World-renowned Turkish pianist Say to receive Beethoven Award in Germany
DHA photoWorld-renowned Turkish pianist Fazıl Say is expected to receive the Beethoven Prize, one of the world’s most prestigious awards given by the Bonn-based Beethoven Academy, on Dec. 17.
Say said he had invited Turkish Culture Minister Nabi Avcı and Foreign Minister Mevlüt Çavuşoğlu to the event, underlining that he wanted to reflect “peace and brotherhood” among them amid the “hard times we are going through.”
Noting that both he and the academy did not want politics to hinder the arts at the event, Say said he invited the statesmen in a bid to underline the solidarity among them during the “hard times” that “Turkey is experiencing.”
Say reiterated that that no particular state or government would be discussed at the event and that “the sole subject is the arts and humanity.”
“In days like these, in which terror claims lives in our country, I thought engaging in such a solidarity and brotherhood would be good for all of us. I have not received any response from these offices yet,” said Say.

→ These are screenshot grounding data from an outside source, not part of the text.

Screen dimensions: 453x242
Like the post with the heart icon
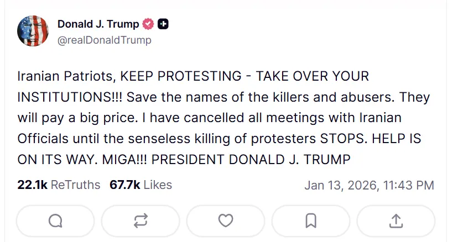[x=226, y=221]
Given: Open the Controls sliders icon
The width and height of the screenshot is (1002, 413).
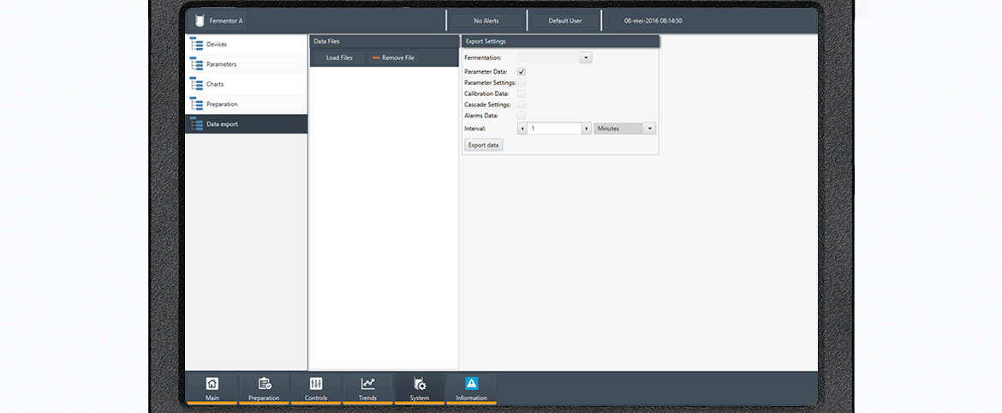Looking at the screenshot, I should (316, 384).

Meanwhile, Say noted that Turkish journalist Can Dündar, the former editor-in-chief of daily Cumhuriyet who has become embroiled in a series of lengthy legal cases and probes over a 2015 story, decided not to prepare a speech on behalf of Say.
Dündar was going to prepare a speech for Say regarding his art. In his post, however, Say said Dündar announced that he decided not to prepare the text out of “concern that his participation would surpass the artistic aspect of this award due to the political debate it may create in Turkey and among Turks in Germany.”

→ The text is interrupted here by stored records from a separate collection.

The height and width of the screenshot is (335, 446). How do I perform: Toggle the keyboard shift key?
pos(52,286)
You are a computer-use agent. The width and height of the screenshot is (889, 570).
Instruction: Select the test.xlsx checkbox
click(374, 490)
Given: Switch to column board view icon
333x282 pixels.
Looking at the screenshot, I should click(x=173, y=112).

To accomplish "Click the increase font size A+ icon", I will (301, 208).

“Even if Can does not form a single political sentence, his presence there on that day would unfortunately bother some,” said Say, adding that he favored the reconciliation in such situations.

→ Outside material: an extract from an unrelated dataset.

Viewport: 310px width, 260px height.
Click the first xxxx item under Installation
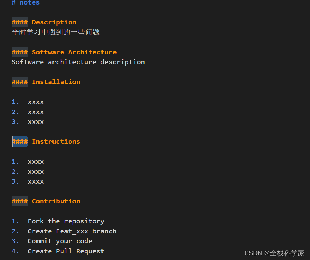(x=36, y=102)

Dündar is currently the subject of an arrest warrant as part of a probe that was launched into Cumhuriyet and which has resulted in the arrest of 10 newspaper employees or administrators on terror charges.
The journalist became a bête noir for the government by printing a story about how Turkey’s intelligence agency was allegedly sending weapons to Syria.
Dündar was sentenced to five years in jail for a story on the arms transfer on the same day that he survived an assassination attempt outside an Istanbul courthouse.
Dündar left the country during the appeals process and is reportedly residing in Germany, although Turkish authorities have prevented his wife, Dilek Dündar, from coming to visit him without providing any official reason.